§ **EXERCISE TASK**
Count the lines in the entries below that contain the string "with", and give only the number.

§ **MATERIAL FOR THIS EXERCISE**
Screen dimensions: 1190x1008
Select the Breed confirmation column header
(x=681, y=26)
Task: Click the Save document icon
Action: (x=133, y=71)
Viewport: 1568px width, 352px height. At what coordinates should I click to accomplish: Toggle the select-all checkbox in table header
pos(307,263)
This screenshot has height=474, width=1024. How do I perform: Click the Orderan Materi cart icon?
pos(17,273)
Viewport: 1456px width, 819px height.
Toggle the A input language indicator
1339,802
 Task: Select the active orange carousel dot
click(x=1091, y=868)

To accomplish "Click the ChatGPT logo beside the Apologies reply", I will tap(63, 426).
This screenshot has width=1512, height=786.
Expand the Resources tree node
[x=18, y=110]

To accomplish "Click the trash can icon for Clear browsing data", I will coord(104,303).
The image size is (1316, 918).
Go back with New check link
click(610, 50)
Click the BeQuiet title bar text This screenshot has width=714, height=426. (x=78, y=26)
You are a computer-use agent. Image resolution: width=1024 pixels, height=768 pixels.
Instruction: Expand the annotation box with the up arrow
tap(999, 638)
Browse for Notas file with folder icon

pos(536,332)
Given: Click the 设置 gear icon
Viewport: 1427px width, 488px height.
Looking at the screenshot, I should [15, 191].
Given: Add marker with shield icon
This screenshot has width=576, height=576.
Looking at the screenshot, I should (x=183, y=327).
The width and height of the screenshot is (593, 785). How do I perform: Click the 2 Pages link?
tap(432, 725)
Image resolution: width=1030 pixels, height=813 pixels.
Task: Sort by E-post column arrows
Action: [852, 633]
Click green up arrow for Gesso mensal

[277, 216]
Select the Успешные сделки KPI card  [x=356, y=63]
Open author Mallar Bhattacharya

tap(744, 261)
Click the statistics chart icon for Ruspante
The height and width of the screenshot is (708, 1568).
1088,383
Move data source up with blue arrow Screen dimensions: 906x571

§ **THE RESPONSE**
5